You can calculate bootstrap confidence intervals for complex situations, i.e. properties ("statistics") that are not easily accessible analytically. I'm thinking of things like bootstrapping generalization error of a predictive model*.

In other words, bootstrapping may still be possible in situations where you have no good assumption which distribution to base your confidence intervals on.

The choice parametric (analytical confidence interval based on known distribution) vs. non-parametric bootstrap is a trade-off:

  • good parametric statistics will be more precise. But they may be totally off if the assumptions are violated (i.e. the distribution you chose was not appropriate).
  • bootstrap is less precise (for a given number of original cases) but does not rely on particular distribution assumptions, so there's less danger of getting that part wrong*.

How can I decide which number of replications is a good number for calculating confidence intervalls? 100? 1000? 10000?

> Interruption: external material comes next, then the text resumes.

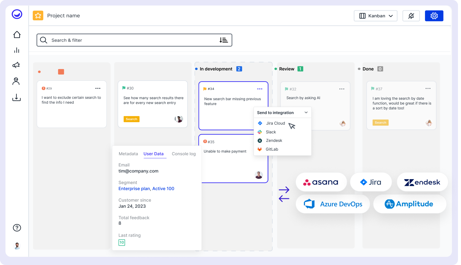
Task: Open the analytics bar-chart icon in sidebar
Action: [17, 50]
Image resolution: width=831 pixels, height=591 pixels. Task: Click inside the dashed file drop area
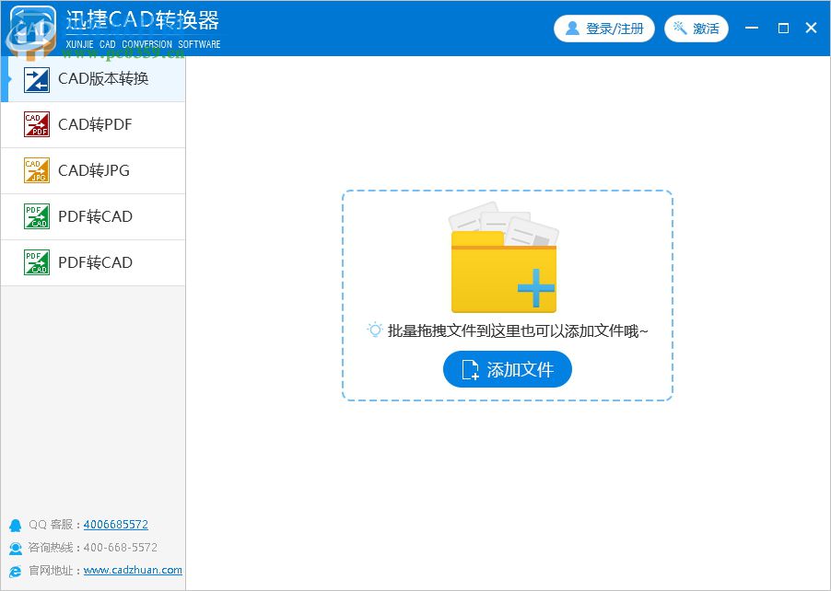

@MartenBuuis already gave you some idea how to approach this question. Here's another, very pragmatic one:

  1. Bootstrap, say, with nboot = 100 replications.
  2. repeat this 10 times
  3. check variability of the bootstrap results.
  4. if the variation you observe over the repetitions of the bootstrapping calculation is acceptable for your application, fuse the 10x100 calculations and use the result of that nboot = 10x100 = 1000 replications.
    If they are not sufficiently precise, fuse the 10x100 calculations, go back to step 1 and 2 with nboot = 1000 replications.

You get the idea.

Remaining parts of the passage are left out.